Dr. Strangelove a black comedy about WWIII.

Seven Days in May

War Games (another black comedy from the 80's).

Jim


----------



## Spoolin Up (May 3, 2011)

"Piss in the radiator"


----------



## tld15uga (Dec 9, 2007)

The Red Dawn remake has been in the works for years and is set for release in Nov. I loved this movie as a kid and I have no doubt Hollywood will s#!* all over it with this regurgitation.


----------



## luvmyglock (May 5, 2011)

Go Gators!!


----------



## luvmyglock (May 5, 2011)

tld15uga said:


> The Red Dawn remake has been in the works for years and is set for release in Nov. I loved this movie as a kid and I have no doubt Hollywood will s#!* all over it with this regurgitation.


I too loved this money as a kid. After seeing the preview in a theater a few weeks ago I'm really looking forward to this movie. I heard that it was originally supposed to be about the Chinesse but those commies got all pissy so they changed it to the North Koreans.


----------



## tld15uga (Dec 9, 2007)

luvmyglock said:


> I too loved this money as a kid. After seeing the preview in a theater a few weeks ago I'm really looking forward to this movie. I heard that it was originally supposed to be about the Chinesse but those commies got all pissy so they changed it to the North Koreans.


 
You're correct. I'm not sure of the reasons why, but they changed it from the Chinese to the North Koreans. I'll probaly go to see it out of curiosity, but this movie just seems to belong in its intended cold war time and shouldn't be remade. We really did fear a Russian attack back then, so the movie struck a nerve. I don't think kids today are losing sleep over North Korea. Just my opinion


----------



## shootnstarz (May 4, 2011)

Liked the original but take can't much of Patrick Swayze.

Rick


----------



## JD7.62 (Feb 13, 2008)

Wolverines!!!!

I will check out the new one but I wont hold my breath that it will be as gut wrenching and powerful as the original. I'm not an old fart like all of you to know how real it could have been watching it during the hight of the Cold War but I'm not young/naive enough to not understand its implications. Changing the invaders from the Chinese to the Norks really hurts too. The Chinese would have been at least a believable threat.

Plus, John Milius is probably the most pro-gun guy in HollyWeirdo...


----------



## WW2 (Sep 28, 2007)

In the original the attack came from several countries combined. I can't see how NK alone would be a viable threat.


----------



## TURTLE (May 22, 2008)

tld15uga said:


> The Red Dawn remake has been in the works for years and is set for release in Nov. I loved this movie as a kid and I have no doubt Hollywood will s#!* all over it with this regurgitation.


*You are 100% correct sir. I saw the comparison the other day and you can see some bias on your own but when showed it will blow your mind.
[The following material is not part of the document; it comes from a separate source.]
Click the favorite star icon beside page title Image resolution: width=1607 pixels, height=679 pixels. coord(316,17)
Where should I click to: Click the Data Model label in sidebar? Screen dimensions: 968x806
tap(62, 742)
In the very begining of the original, words come across the screen saying " Never has any nation attacked the greatest nation in the world on it's own soil" Or something to that effect, " Till now" and then they show Russian paratroopers falling out behind a school. In the new one the wording is quite different and I won't spoil it for ya. The enemy is not Russia either, it's an Asian force although they don't tell you which ( China) I listed about ten Liberal messages in the first 20 minutes. So many anti gun undertones it's crazy. They also portray the standard diehard General who always wants to use military force to prevent or stop the invasion as a crazy blood thirsty nut job, and a liberal mouth piece " Talks" us out of the invasion from what I saw. Typical Hollywood BS. Take a great movie and turn it into a PBS show promoting Liberal agendas.:thumbdown:*

*Still can't wait to see it though. The original was the inspiration for many a BB gun/ bottle rocket war as a kid. LOL :thumbup:*


----------



## Quietgenialboy (Aug 21, 2012)

tld15uga said:


> You're correct. I'm not sure of the reasons why, but they changed it from the Chinese to the North Koreans.
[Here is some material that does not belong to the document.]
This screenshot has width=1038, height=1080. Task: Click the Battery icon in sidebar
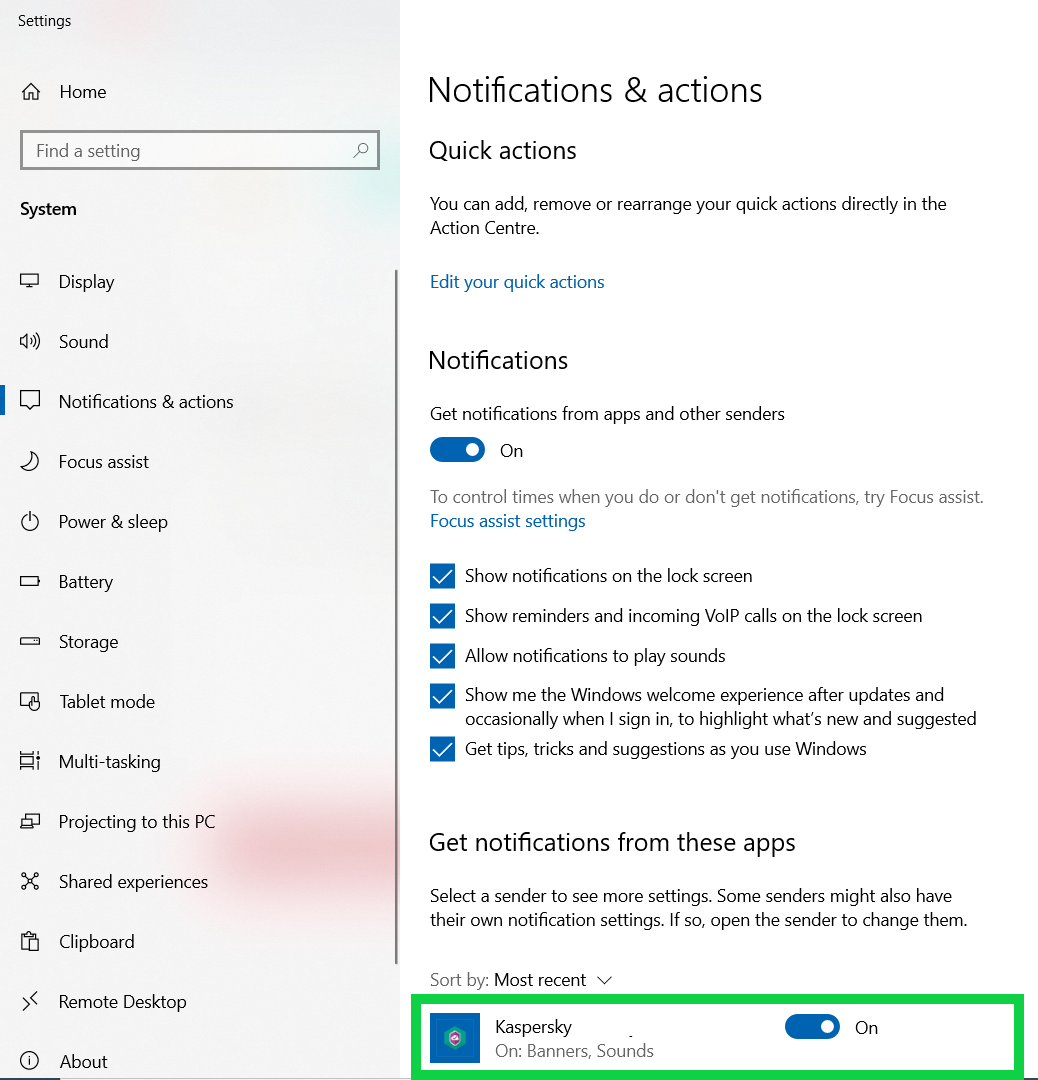30,581
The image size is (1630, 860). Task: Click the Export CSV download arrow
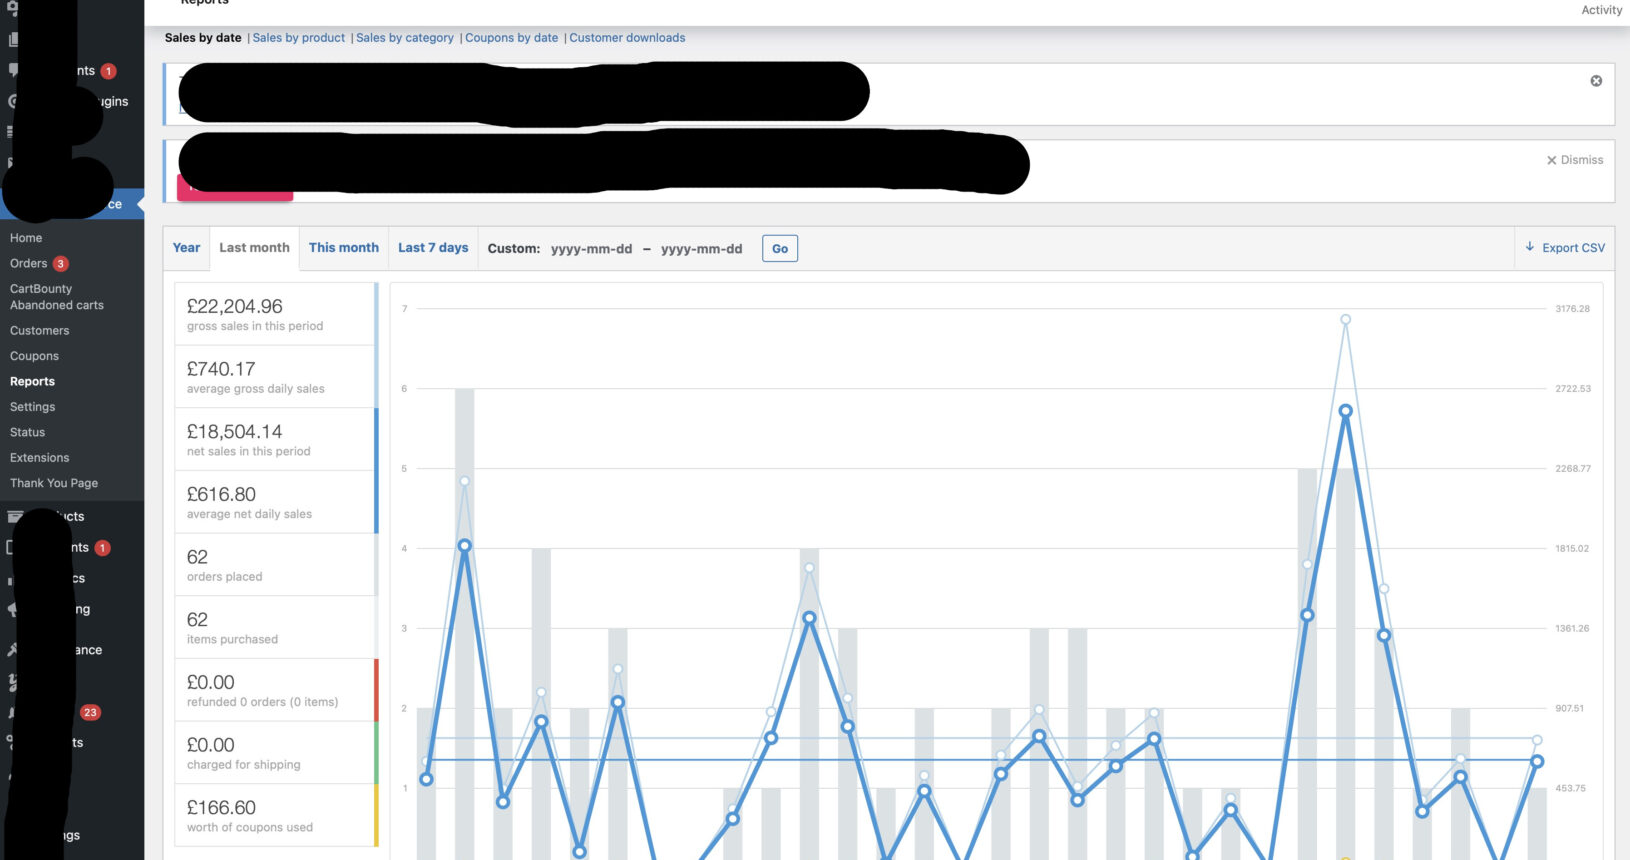coord(1530,247)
Movie producers were urged to change the plot from the Chinese to North Koreans due to the fact that China owns so much of our national debt. There was a thing in the news about it several years ago when the movie was originally intended to be made/release.

I agree that kids won't particularly be enticed by this one. No one should be afraid of North Korea except the citizens of North Korea.


----------



## scubapro (Nov 27, 2010)

The Australian movie also had Asian invaders - no mention of nation of origin, just helmets with a star on them.
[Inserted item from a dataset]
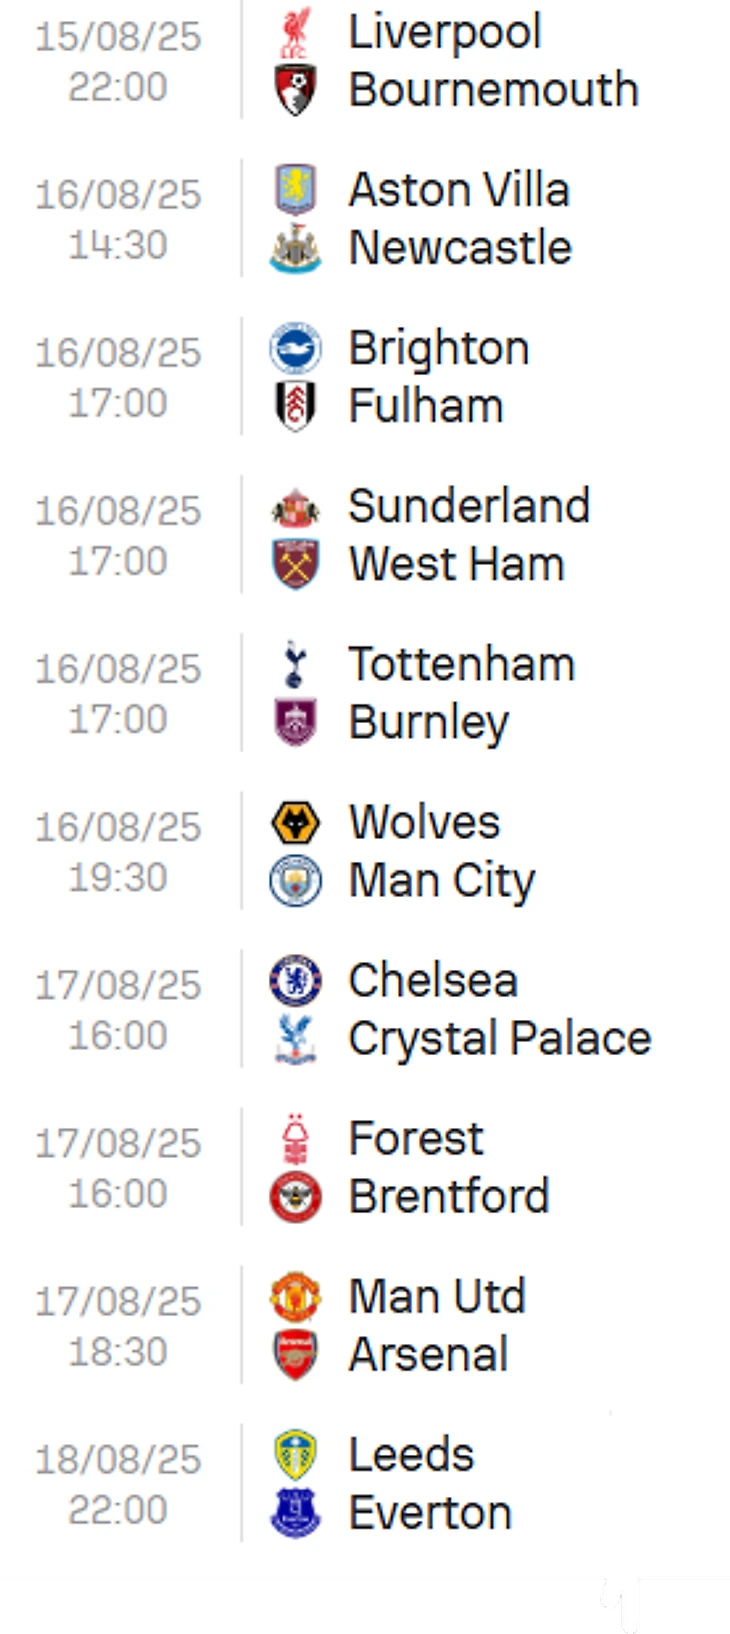Click the Liverpool club crest
The width and height of the screenshot is (730, 1634).
tap(296, 32)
The original movie had Cuban, central American, and Russian communists as invaders - quite plausible when the movie was made.

I could see a Chinese possibility - especially if we're not able to pay the debt... If we become financially insolvent (more so than we already are) - the Chinese could come in to foreclose on their loans!


----------



## Longbow14 (Aug 8, 2011)

i saw the preview and got a little sad, I didn't see a 30-30 or a compound bow. Ok I get why we use north korea since they are freaking nuts but not well funded (without the help of big brother china). I'll probably end up renting the new version.


----------



## JD7.62 (Feb 13, 2008)

scubapro said:


> The Australian movie also had Asian invaders - no mention of nation of origin, just helmets with a star on them.
> 
> The original movie had Cuban, central American, and Russian communists as invaders - quite plausible when the movie was made.
> 
> I could see a Chinese possibility - especially if we're not able to pay the debt... If we become financially insolvent (more so than we already are) - the Chinese could come in to foreclose on their loans!


While China is in no way our friend nor would be happy if we default on our loans but with no blue water navy to speak of and an air force incapable of any projection, their only options would be to lob missiles at us and I dont think that would happen. 

However, a Chinese invasion is far more probable and "scary" then a North Korean invasion.


----------



## HisName (Nov 29, 2009)

Red Dawn was a good movie for the day but a foreign invasion would never work against an Free Citizen Armed Nation.

a Good movie that no fool would ever produce would be more realistic
:whistling:



http://www.altnews.info/192/fema-concentration-camps/


----------



## Clayjunky (Feb 17, 2010)

scubapro said:


> I've heard that Hollywood is doing a remake of the cult classic "Red Dawn". If you liked that movie, I ran across a similarly themed Australian movie on Netflix tonight...
> 
> Tomorrow, When the War Began
> 
> ...


Watched the Aussie flick last night, thanks for the heads-up. Good special effects and I did like it, just too short and it ended just when it was starting to get going, IMO. I'm gonna try the novel it was based off of. Thanks Again -Clayjunky


----------



## pcola4 (Apr 13, 2009)

Clayjunky said:


> Watched the Aussie flick last night, thanks for the heads-up. Good special effects and I did like it, just too short and it ended just when it was starting to get going, IMO. I'm gonna try the novel it was based off of. Thanks Again -Clayjunky


 
Ditto


----------